Mon fils, applique-toi de toute ton âme à acquérir l’amour des hommes, dans lequel et par lequel tu t’élèveras à l’amour de Dieu qui est la fin de toutes les fins. Vains sont tous tes labeurs qui ne sont pas accomplis dans la charité. Toutes les bonnes oeuvres et tous les labeurs conduisent l’homme jusqu’à la porte du palais royal ; mais c’est l’amour qui nous y fait demeurer et nous fait reposer sur le sein du Christ (Jn 13,25).
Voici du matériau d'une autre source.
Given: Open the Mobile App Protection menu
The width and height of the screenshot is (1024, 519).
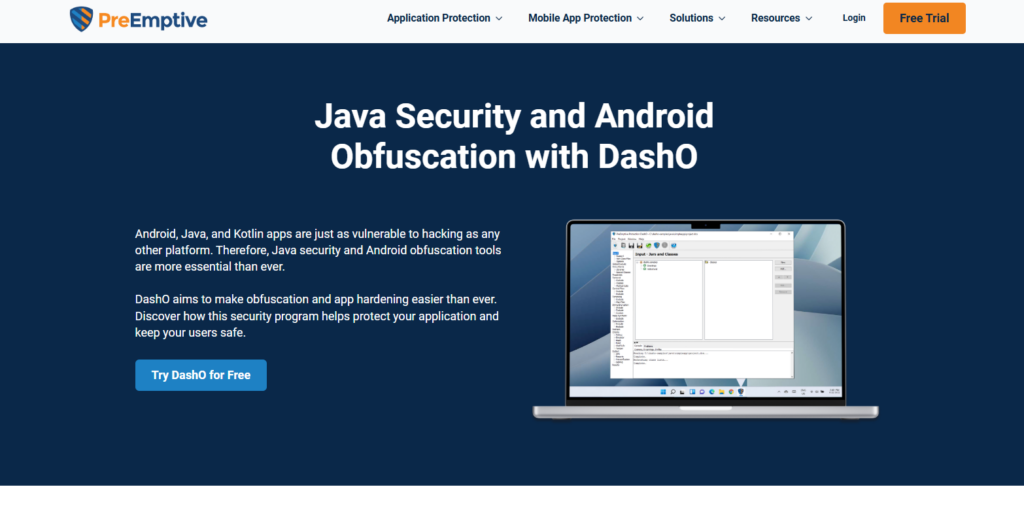Looking at the screenshot, I should tap(579, 18).
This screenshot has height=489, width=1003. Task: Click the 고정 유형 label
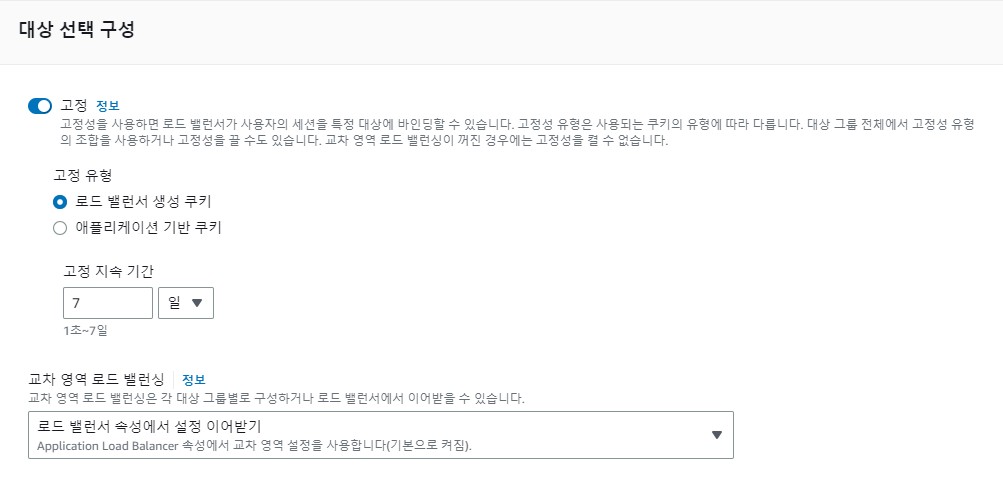82,174
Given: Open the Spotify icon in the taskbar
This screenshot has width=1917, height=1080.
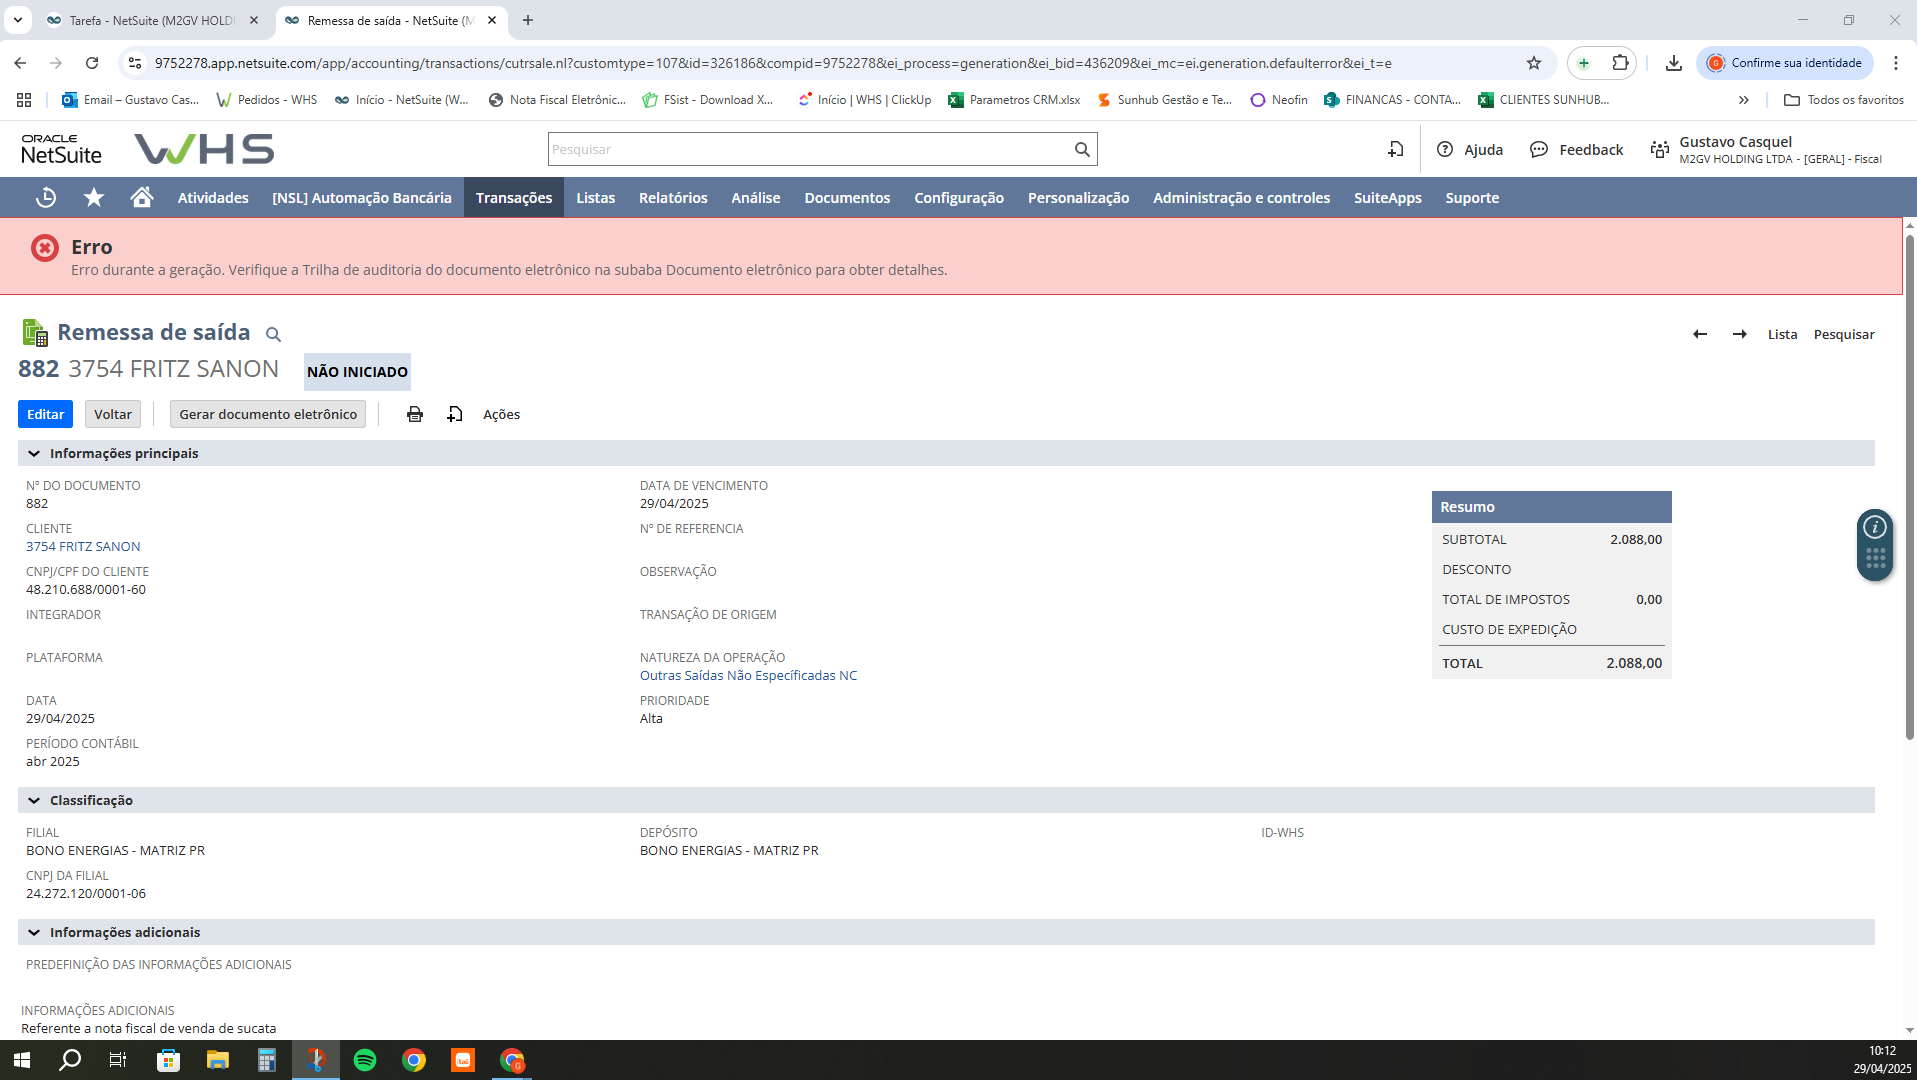Looking at the screenshot, I should click(365, 1060).
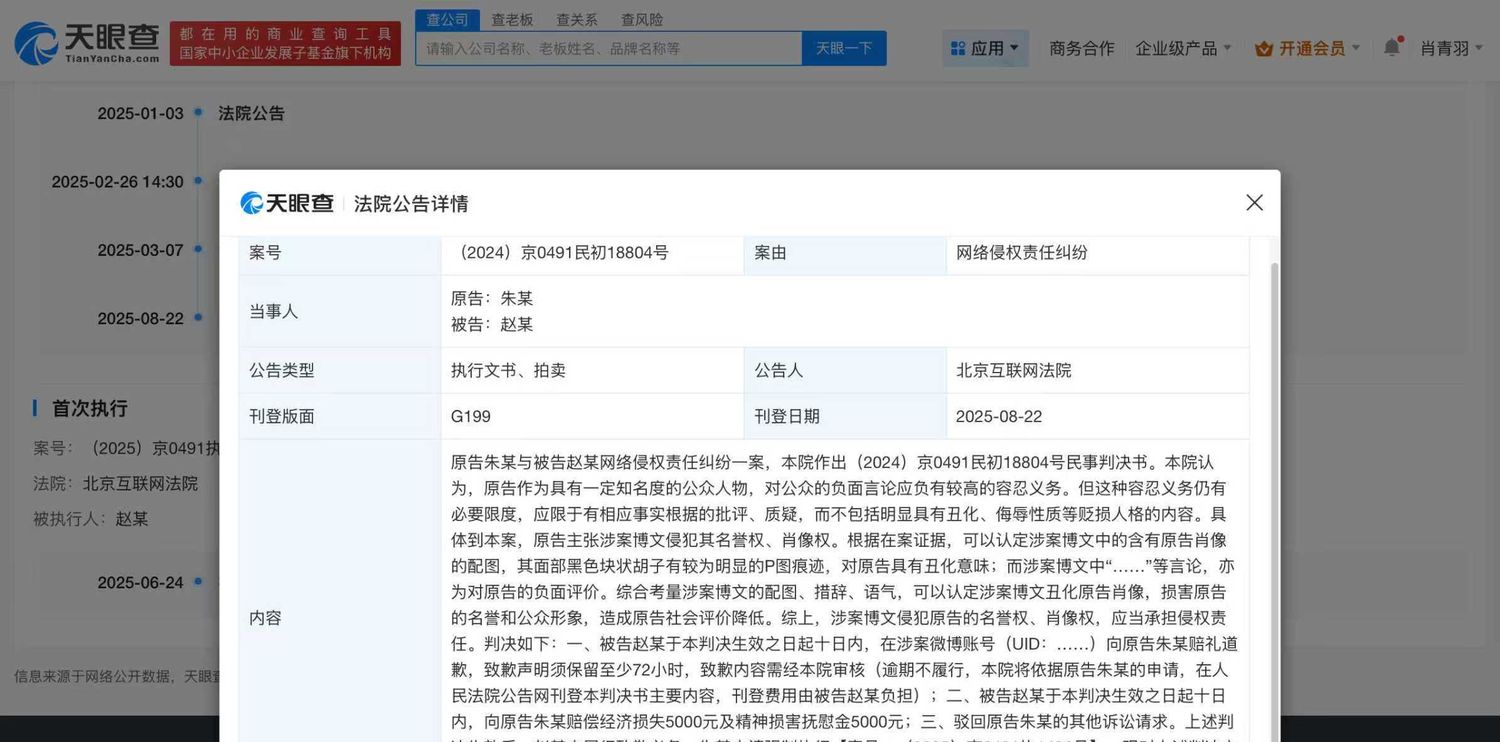
Task: Open the 北京互联网法院 link under 首次执行
Action: click(x=140, y=483)
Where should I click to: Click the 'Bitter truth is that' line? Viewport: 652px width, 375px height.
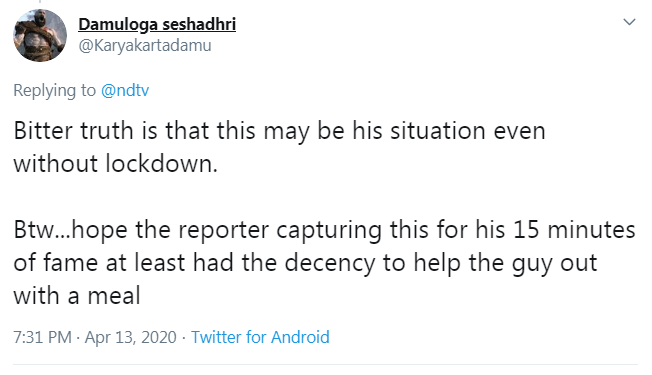pos(279,131)
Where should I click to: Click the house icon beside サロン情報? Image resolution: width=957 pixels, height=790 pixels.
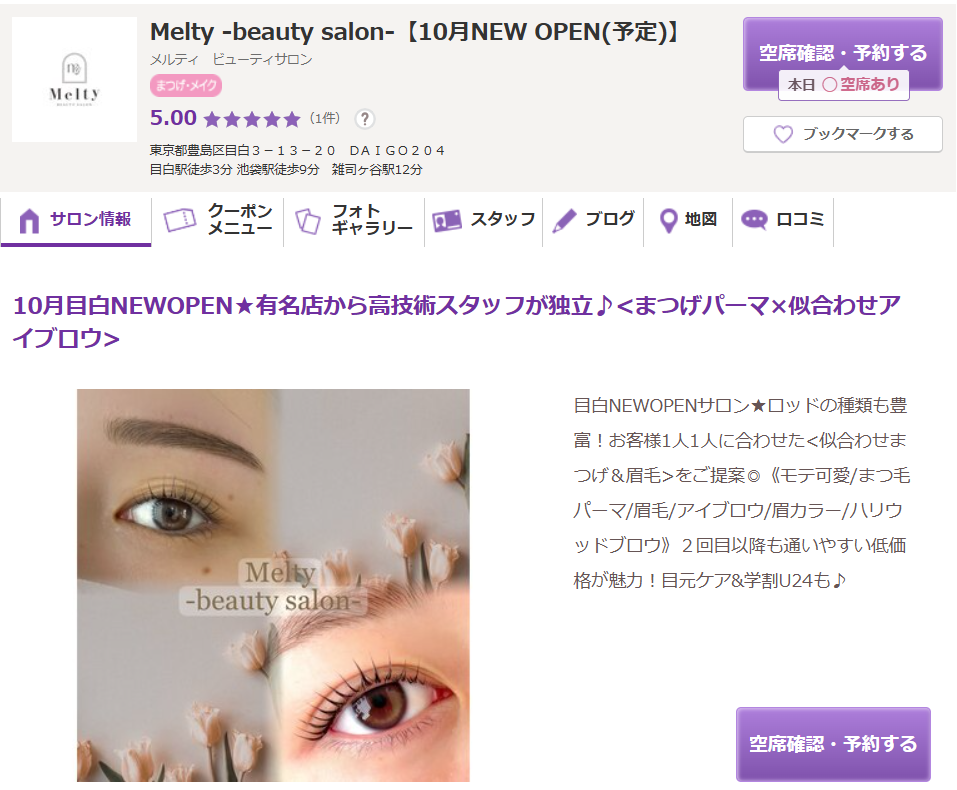(x=29, y=220)
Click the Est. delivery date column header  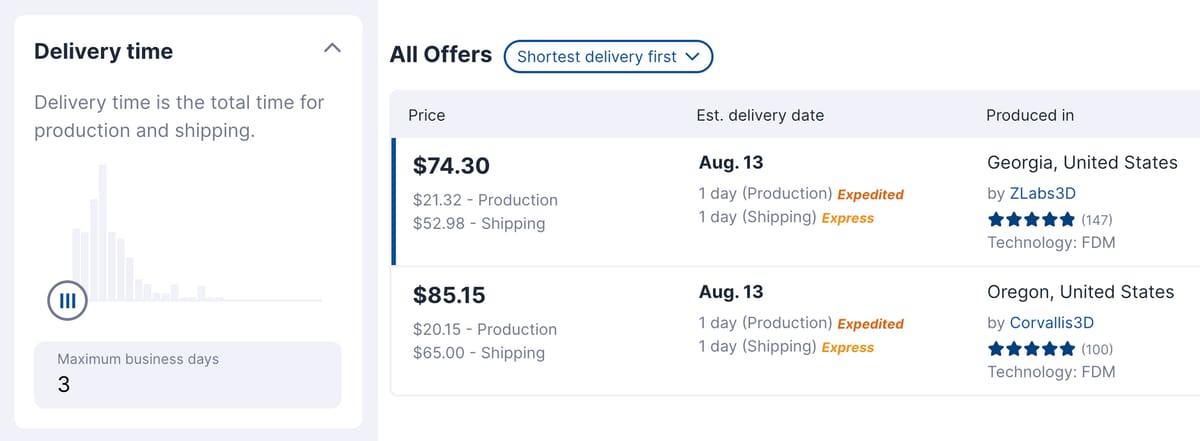pyautogui.click(x=760, y=115)
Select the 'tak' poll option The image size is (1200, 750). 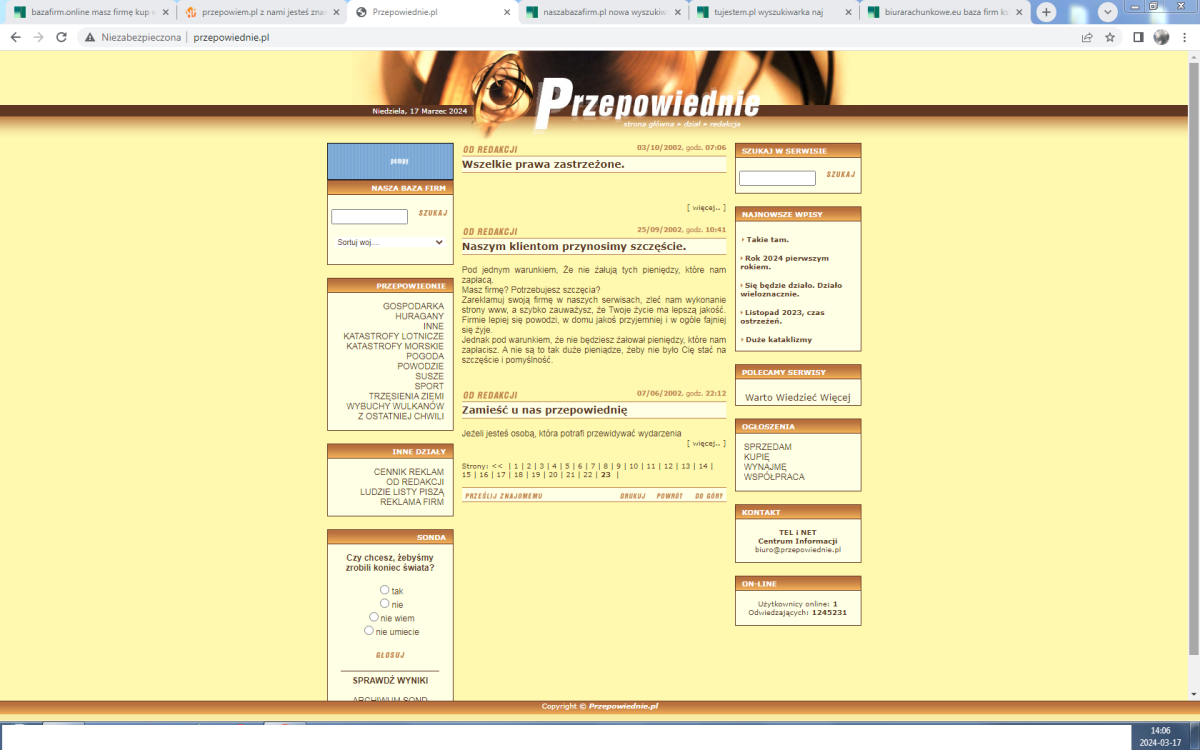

Mon fils, que ton amour ne soit pas partagé, divisé, intéressé, mais répandu partout en vue de Dieu, désintéressé. Le Christ te donnera la connaissance pour comprendre le mystère de cette parole. Aime tous les hommes comme toi-même ; bien mieux, aime ton frère plus que toi-même ; ne recherche pas seulement ce qui te convient, toi, mais ce qui est utile à ton frère. Méprise-toi toi-même pour l’amour de ton prochain, afin que le Christ soit miséricordieux et fasse de toi un cohéritier de son amour. Prends bien garde de mépriser cela. Car Dieu nous a aimés le premier, et il a livré son Fils à la mort pour nous. « Dieu a tellement aimé le monde qu’il a livré pour lui son Fils unique », dit l’apôtre Jean, témoin de la vérité (Jn 3,16). Celui qui marche dans ce sentier de l’amour, grâce à son labeur, arrivera promptement à la demeure qui est le but de ses efforts. Ne pense donc pas, mon fils, que l’homme puisse acquérir l’amour de Dieu, qui nous est donné par sa grâce, avant d’aimer ses frères en humanité.